- IATA: EJA; ICAO: SKEJ;

Summary
- Airport type: Public
- Operator: Aerocivil
- Location: Barrancabermeja, Santander, Colombia
- Opened: 1957
- Elevation AMSL: 397 ft / 121 m
- Coordinates: 7°01′28″N 73°48′25″W﻿ / ﻿7.02444°N 73.80694°W

Map
- EJA Location of airport in Colombia

Runways
| Direction | Length |  | Surface |
| m | ft |
| 04/22 | 1,800 | 5,906 | Asphalt |
- Sources: Airports WW GCM

= Yariguíes Airport =

Yariguíes Airport (Aeropuerto Yariguíes, ) is an airport serving Barrancabermeja, a city in the Santander Department of Colombia. The airport is 6 km southeast of the city.

The airport was renovated in 2013 at a cost of $13 million pesos. Colombian president Juan Manuel Santos visited the airport to inaugurate the completed renovations.

== Airlines and destinations ==

| Airlines | Destinations |
|---|---|
| Avianca | Bogotá |
| Clic | Bogotá |

== Climate ==
Yariguíes Airport has a tropical monsoon climate (Am) with heavy rainfall in all months except January.

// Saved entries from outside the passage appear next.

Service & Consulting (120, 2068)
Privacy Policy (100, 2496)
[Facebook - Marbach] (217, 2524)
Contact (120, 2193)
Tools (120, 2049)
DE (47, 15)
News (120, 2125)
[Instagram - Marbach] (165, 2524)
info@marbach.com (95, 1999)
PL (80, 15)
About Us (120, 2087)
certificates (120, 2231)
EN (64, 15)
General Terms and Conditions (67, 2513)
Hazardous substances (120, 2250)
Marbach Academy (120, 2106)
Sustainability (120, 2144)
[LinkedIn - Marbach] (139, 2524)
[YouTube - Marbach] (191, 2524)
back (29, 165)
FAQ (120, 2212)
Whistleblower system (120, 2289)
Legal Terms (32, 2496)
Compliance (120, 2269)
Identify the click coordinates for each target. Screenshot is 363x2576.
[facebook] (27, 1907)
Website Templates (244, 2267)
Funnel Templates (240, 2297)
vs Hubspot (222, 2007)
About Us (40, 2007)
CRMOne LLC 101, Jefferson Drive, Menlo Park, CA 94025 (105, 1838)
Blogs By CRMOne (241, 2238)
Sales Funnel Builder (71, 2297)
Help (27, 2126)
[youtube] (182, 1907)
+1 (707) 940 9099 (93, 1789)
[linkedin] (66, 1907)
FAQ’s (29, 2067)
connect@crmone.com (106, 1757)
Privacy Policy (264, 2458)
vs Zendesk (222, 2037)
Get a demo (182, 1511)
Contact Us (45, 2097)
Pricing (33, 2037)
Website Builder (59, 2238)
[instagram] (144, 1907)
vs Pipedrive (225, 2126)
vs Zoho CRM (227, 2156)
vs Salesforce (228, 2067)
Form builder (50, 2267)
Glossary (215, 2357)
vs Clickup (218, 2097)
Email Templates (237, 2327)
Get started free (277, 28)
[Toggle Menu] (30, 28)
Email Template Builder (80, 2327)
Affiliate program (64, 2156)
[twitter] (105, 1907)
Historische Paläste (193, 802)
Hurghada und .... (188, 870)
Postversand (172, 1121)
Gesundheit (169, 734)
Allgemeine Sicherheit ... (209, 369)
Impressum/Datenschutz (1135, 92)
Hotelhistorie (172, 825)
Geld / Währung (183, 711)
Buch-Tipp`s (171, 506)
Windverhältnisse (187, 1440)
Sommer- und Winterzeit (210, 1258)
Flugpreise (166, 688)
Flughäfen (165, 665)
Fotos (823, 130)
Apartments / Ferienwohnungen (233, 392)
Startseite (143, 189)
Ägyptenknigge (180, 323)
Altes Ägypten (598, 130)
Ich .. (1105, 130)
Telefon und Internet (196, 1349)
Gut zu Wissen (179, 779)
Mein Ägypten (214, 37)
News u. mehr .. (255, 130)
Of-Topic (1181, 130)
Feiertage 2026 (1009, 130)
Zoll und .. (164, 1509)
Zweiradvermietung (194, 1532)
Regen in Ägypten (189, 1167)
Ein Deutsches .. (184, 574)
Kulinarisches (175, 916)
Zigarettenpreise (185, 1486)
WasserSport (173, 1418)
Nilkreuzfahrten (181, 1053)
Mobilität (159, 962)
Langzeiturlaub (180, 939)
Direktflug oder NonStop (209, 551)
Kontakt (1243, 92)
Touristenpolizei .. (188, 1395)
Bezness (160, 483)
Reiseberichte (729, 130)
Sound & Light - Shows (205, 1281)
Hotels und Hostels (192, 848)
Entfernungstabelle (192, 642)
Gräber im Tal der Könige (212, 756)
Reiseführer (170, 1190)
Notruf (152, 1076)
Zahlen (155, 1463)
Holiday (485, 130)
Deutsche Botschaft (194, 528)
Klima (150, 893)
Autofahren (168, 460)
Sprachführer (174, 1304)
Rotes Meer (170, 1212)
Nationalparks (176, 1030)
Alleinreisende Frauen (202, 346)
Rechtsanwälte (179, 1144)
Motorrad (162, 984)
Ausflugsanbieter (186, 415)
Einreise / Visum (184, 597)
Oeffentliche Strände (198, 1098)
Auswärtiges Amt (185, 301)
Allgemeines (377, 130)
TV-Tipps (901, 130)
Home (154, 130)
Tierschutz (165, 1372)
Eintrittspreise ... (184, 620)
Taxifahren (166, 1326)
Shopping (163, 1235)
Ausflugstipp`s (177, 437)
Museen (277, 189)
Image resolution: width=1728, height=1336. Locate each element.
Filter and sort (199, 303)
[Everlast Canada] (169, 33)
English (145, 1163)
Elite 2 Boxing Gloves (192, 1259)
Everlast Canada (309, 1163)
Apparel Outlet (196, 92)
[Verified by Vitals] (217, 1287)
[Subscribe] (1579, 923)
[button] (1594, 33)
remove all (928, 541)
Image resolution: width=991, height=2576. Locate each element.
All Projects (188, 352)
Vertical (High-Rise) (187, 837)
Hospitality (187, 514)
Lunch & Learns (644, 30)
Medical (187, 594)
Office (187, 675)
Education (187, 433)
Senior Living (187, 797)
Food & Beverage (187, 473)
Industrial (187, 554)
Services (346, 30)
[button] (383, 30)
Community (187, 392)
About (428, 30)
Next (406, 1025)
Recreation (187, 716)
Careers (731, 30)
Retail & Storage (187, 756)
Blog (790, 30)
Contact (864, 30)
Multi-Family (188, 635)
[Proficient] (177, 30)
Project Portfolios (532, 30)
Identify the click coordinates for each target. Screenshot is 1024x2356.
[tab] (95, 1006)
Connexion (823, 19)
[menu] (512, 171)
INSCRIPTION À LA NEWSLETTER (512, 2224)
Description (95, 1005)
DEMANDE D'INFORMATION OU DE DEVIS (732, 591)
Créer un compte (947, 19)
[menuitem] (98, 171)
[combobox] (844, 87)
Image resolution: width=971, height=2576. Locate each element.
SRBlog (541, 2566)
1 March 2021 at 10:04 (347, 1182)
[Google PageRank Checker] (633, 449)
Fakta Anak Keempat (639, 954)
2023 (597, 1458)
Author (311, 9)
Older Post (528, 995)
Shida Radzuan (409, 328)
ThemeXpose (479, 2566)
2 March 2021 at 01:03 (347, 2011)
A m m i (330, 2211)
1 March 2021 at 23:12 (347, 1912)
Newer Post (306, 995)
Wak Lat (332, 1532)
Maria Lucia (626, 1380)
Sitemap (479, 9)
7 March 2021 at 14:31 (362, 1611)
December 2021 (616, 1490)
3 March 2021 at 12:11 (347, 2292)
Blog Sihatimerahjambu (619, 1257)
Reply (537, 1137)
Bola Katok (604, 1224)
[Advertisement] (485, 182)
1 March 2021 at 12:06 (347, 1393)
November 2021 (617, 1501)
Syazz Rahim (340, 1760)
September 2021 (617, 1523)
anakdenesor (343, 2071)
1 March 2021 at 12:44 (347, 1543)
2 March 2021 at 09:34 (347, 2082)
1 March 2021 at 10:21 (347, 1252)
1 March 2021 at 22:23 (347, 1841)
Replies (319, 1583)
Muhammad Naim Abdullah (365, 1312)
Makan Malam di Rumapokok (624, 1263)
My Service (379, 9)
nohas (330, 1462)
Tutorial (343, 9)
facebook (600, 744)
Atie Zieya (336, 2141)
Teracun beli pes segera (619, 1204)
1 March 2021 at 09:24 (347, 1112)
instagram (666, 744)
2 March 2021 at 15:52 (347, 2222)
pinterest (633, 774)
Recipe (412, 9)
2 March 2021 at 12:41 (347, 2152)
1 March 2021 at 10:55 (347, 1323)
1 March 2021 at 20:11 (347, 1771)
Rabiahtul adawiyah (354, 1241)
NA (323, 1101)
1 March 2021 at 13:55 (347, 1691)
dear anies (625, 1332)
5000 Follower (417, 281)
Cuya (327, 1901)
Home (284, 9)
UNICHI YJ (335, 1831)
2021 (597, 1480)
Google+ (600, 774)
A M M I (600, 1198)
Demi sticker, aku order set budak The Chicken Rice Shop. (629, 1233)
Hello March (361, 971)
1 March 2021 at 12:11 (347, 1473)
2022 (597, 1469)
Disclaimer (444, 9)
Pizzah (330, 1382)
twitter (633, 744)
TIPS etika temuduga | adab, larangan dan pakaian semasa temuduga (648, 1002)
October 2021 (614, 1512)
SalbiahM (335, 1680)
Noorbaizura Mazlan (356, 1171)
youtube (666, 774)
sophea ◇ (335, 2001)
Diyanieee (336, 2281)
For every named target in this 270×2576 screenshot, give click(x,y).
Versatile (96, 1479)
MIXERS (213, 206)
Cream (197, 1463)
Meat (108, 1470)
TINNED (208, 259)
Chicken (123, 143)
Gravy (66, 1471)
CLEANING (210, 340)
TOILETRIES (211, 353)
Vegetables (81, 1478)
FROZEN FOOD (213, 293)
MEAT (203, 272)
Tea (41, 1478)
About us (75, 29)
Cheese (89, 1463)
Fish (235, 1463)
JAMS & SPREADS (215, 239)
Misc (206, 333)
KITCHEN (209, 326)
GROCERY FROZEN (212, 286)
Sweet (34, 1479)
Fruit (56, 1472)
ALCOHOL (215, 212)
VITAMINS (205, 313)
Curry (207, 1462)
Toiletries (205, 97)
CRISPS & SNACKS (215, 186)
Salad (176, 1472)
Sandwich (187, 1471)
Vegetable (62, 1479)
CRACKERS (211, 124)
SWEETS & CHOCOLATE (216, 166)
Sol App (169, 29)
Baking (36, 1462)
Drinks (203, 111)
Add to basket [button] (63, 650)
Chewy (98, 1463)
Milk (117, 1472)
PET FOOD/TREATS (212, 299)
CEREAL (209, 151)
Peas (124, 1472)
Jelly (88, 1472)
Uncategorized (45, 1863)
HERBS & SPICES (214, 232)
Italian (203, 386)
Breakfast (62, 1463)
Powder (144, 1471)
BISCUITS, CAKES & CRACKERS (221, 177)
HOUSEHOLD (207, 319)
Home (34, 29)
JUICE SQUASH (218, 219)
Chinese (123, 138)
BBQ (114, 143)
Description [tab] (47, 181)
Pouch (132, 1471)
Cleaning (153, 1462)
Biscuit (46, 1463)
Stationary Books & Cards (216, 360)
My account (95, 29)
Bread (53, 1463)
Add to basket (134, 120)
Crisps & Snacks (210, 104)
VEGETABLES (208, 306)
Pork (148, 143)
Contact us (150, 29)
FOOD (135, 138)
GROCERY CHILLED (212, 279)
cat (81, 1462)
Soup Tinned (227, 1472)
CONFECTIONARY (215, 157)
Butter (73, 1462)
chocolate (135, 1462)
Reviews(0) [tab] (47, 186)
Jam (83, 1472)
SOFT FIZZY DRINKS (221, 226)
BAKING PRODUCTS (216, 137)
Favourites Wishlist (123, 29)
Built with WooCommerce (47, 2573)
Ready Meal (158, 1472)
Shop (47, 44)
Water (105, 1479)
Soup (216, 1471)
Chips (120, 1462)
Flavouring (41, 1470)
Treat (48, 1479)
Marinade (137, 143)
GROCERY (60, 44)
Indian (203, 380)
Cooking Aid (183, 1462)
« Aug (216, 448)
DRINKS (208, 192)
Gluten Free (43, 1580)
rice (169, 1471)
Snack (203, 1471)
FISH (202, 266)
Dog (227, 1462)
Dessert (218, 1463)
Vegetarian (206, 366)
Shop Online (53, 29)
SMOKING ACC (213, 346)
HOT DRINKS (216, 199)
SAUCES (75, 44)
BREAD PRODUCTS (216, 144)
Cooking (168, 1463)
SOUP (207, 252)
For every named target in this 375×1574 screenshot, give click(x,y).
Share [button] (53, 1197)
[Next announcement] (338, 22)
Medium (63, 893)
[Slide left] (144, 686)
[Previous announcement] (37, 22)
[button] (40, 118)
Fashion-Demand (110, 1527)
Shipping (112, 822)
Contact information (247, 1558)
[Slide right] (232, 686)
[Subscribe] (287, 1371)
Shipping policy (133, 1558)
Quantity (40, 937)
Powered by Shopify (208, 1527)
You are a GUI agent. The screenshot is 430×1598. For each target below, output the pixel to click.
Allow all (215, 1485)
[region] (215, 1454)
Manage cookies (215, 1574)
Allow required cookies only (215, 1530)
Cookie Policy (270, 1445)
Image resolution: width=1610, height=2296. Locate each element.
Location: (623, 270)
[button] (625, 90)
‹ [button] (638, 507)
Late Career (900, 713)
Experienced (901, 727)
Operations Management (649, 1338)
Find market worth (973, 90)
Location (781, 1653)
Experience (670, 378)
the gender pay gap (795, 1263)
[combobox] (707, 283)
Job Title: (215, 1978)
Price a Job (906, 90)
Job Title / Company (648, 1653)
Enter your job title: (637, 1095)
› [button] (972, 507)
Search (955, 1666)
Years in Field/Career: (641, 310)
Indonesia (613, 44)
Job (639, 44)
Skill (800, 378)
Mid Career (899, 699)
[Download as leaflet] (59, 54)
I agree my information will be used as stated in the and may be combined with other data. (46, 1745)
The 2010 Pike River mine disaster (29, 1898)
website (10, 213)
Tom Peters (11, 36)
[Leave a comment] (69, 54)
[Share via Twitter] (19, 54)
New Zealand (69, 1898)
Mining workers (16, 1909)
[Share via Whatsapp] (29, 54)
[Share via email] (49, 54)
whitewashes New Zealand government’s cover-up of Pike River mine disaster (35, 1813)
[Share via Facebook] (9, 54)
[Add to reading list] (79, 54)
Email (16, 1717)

Climate data for Yariguíes Airport
| Month | Jan | Feb | Mar | Apr | May | Jun | Jul | Aug | Sep | Oct | Nov | Dec | Year |
| Mean daily maximum °C (°F) | 32.8 (91.0) | 33.1 (91.6) | 32.6 (90.7) | 32.0 (89.6) | 31.8 (89.2) | 32.0 (89.6) | 32.4 (90.3) | 32.4 (90.3) | 31.7 (89.1) | 31.1 (88.0) | 31.2 (88.2) | 31.7 (89.1) | 32.1 (89.7) |
| Daily mean °C (°F) | 28.2 (82.8) | 28.4 (83.1) | 28.2 (82.8) | 27.8 (82.0) | 27.6 (81.7) | 27.7 (81.9) | 27.8 (82.0) | 27.7 (81.9) | 27.3 (81.1) | 27.0 (80.6) | 27.2 (81.0) | 27.6 (81.7) | 27.7 (81.9) |
| Mean daily minimum °C (°F) | 23.6 (74.5) | 23.8 (74.8) | 23.8 (74.8) | 23.7 (74.7) | 23.5 (74.3) | 23.4 (74.1) | 23.2 (73.8) | 23.1 (73.6) | 22.9 (73.2) | 23.0 (73.4) | 23.3 (73.9) | 23.5 (74.3) | 23.4 (74.1) |
| Average rainfall mm (inches) | 51.1 (2.01) | 124.8 (4.91) | 183.1 (7.21) | 299.9 (11.81) | 373.7 (14.71) | 268.1 (10.56) | 229.6 (9.04) | 288.5 (11.36) | 338.4 (13.32) | 408.4 (16.08) | 303.1 (11.93) | 132.0 (5.20) | 3,000.7 (118.14) |
| Average rainy days | 6 | 10 | 14 | 19 | 21 | 18 | 17 | 20 | 21 | 21 | 18 | 11 | 196 |
| Average relative humidity (%) | 74 | 73 | 77 | 81 | 82 | 81 | 78 | 79 | 81 | 83 | 83 | 80 | 79 |
| Mean monthly sunshine hours | 223.2 | 177.9 | 155.0 | 147.0 | 167.4 | 177.0 | 210.8 | 204.6 | 183.0 | 167.4 | 168.0 | 189.1 | 2,170.4 |
| Mean daily sunshine hours | 7.2 | 6.3 | 5.0 | 4.9 | 5.4 | 5.9 | 6.8 | 6.6 | 6.1 | 5.4 | 5.6 | 6.1 | 5.9 |
Source:

==Accidents and incidents==
- On 21 May 1970, a Douglas DC-3 of Avianca was hijacked to Yariguíes Airport whilst on a flight from El Alcaraván Airport, Yopal to Alberto Lleras Camargo Airport, Sogamoso. The hijackers had demanded to be taken to Cuba.